Even on the eve of the decision for the UK to leave the EU, it is not fully clear as to what sort of Brexit the world might end up with. There will almost certainly be several more twists and turns in the negotiating process before the final deadline of March 29th.

In these circumstances, it can be difficult for South African fruit export businesses to know what to do, but at the same time, “doing nothing” does not seem to be an option either.

There are several things that all businesses should be thinking about, regardless of what the outcome of Brexit might be. Some of these are to be done in the very short term and some might need a more mid to long term perspective but still need to be factored in to the overall equation.

1. Lobby government – the situation regarding market access to the UK could well change post March. In a worst case scenario, WTO type tariffs could be imposed soon afterwards. If a deal can be achieved, then there might well be a transition period of up to two years, which would take some of the immediate heat off SA fruit exporters. The South African government needs to be lobbied to ensure that the best possible access to the UK is continued for SA, whatever the outcome is. On a more positive note, the fact the UK will, in time, be able to negotiate its own trade deals, might mean there is an opportunity for SA to gain even better access than it now has.

2. Think about currency – it is quite likely that in the build up to 29th March and afterwards, the £ could fluctuate against key currencies such as the € and the US$, with knock on impacts on the SA Rand. In an industry with tight operating margins, an adverse movement could have a negative impact of profits. Thinking about hedging funds over the short and medium term to protect these would seem sensible, even if it is expensive to do.

3. Talk to customers – sharing future plans for the UK market with customers and supply chain partners seems an obvious thing to do. They will probably be thinking about the same sort of things and might also be able to share what is emerging as best practice from other supply chains.

4. Talk to staff – share what your plans are for the business in what might be this “worst case scenario” and gain their buy in and support. The UK is a key export market for many SA growers and exporters. Be open and frank with staff about what plans are being made for this.

5. Understand tariffs and customs clearance procedures – these could all easily change after 29th March. Lots of information is being produced by the UK government on this. Keeping abreast of this is essential if SA companies are not to be caught out. Not least, in a very worst case scenario, produce being trans shipped via other EU markets might attract a tariff. SA exporters should be checking on logistics to supply the UK market on a direct basis.

6. Update UK export strategy – the next few years will almost certainly see a more changeable trading environment in the UK with the possibility of new tariff and non-tariff barriers in place and the general economy being more uncertain. This is a good a time as any to review the real core competencies of the business and identify key trends in the UK that will impact it over the next three to five years, regardless of Brexit. A well developed view of what the UK customer base will look like in the future and how it will be supplied will be useful.

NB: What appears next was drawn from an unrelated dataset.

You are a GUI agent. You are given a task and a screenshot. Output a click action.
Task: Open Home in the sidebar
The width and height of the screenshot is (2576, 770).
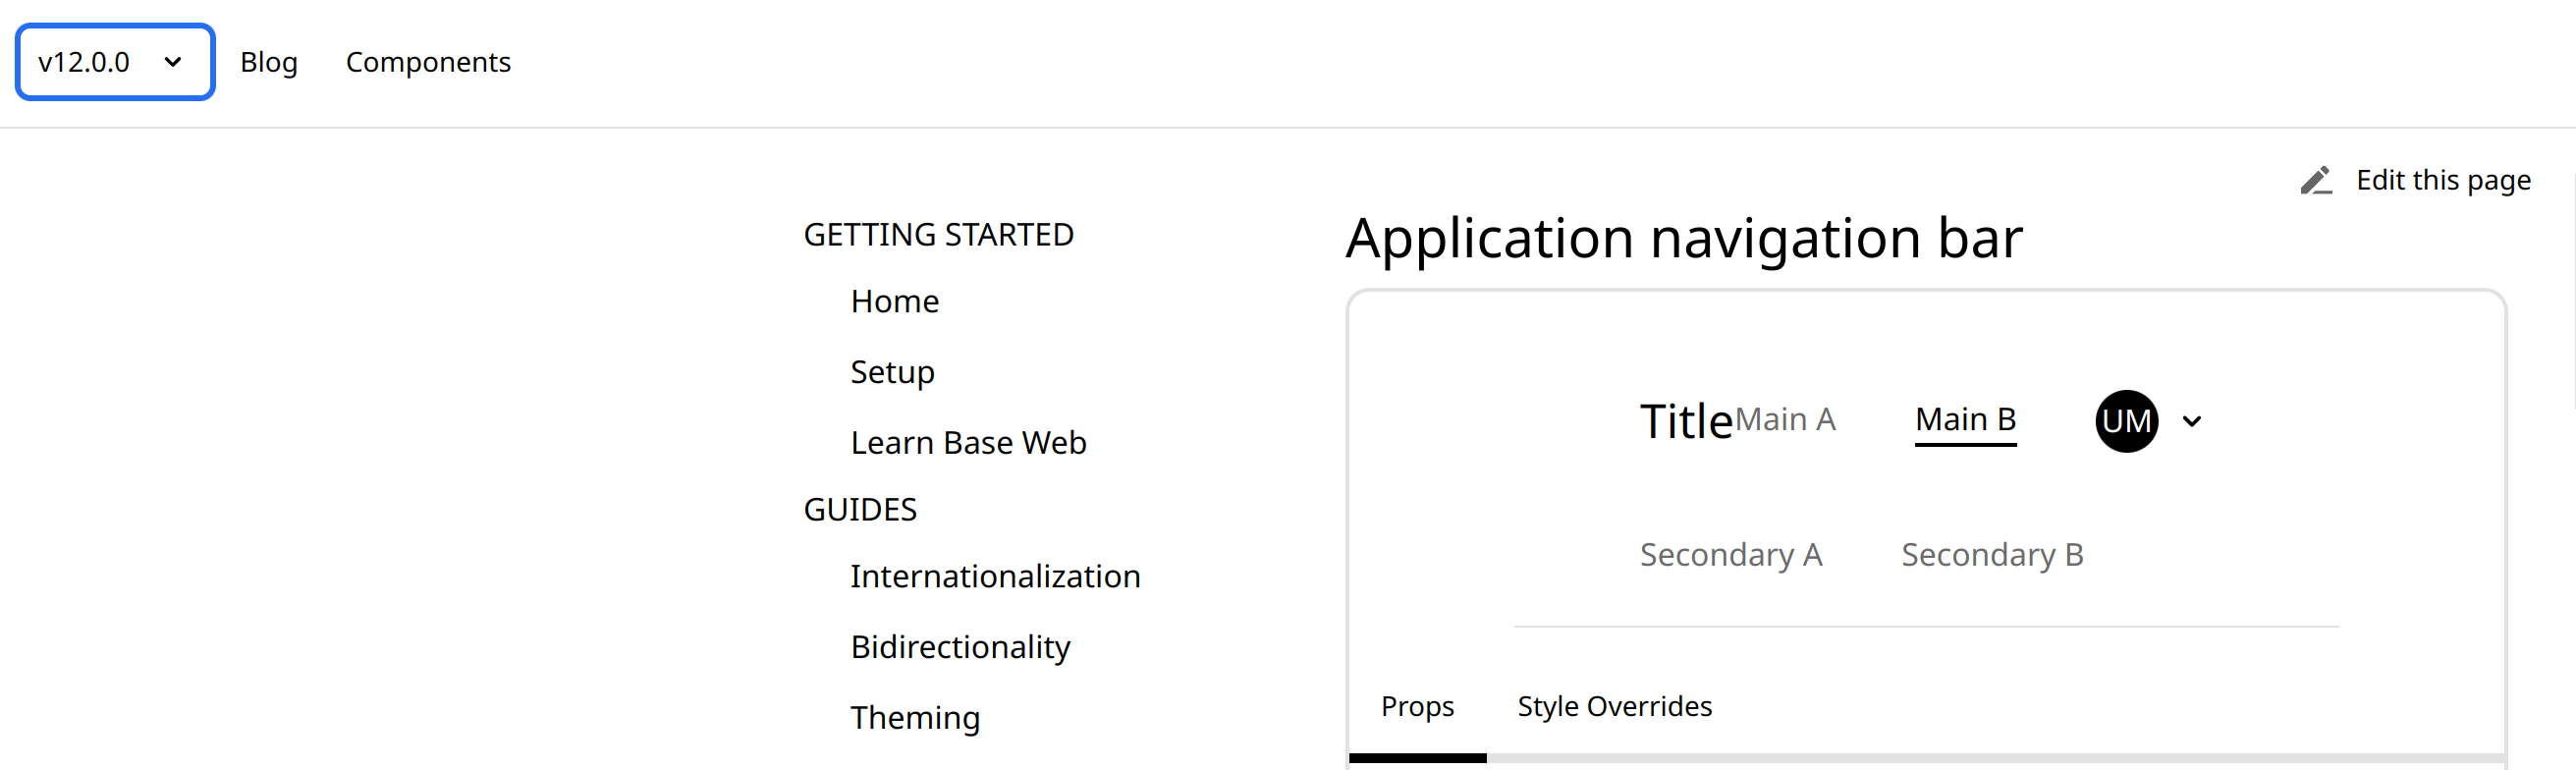click(x=894, y=301)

7. Understand consumer and customer behaviour – even aside from the Brexit process, the UK market has gone through a fundamental change in the last five – eight years. This has seen the rise of the discount chains, the growth of online shopping, the growth of the convenience sector and ongoing consolidation in the supply chain. Consumer interest in the provenance of produce, environmental factors and social responsibility has increased. Price and value for money have always been important, of course, but are even more so now than in the past. SA growers and exporters should make the upmost effort to understand what is happening in the UK market on a regular basis.

8. Consider other markets – the UK market has been at the very heart of the South African fruit export effort for many years. While there are still many factors that will make the UK an attractive market for SA based exporters, this might be also an opportunity to assess where the UK fits into an overall export portfolio. Building new markets takes time and effort, and as a result, this sort of review should be carried out on a regular basis.

9. Benchmark – regardless of what sort of Brexit prevails, SA based exporters are competing against many other suppliers from the likes of Chile, Peru, India, Argentina, Mexico and the US, to name a few. SA growers and exporters need to be as efficient as they possibly can, and not just to supply the UK. Engaging in benchmarking against other countries in terms of varietal mix, costs of production, export logistics and marketing and promotional activity should be carried out on a regular basis against other suppliers, as well as any internal activity.

10. Talk to the bank – many of these actions will have a financial impact on the business, be it in the short to medium and even longer term. Talking to the bank is essential to plan for what might happen to the business in the immediate period after 29th March and for the period beyond this. Banks are there to help and advise and are also dealing with lots of other businesses in a similar situation vis a vis Brexit. Talking to them and sharing ideas can only be positive.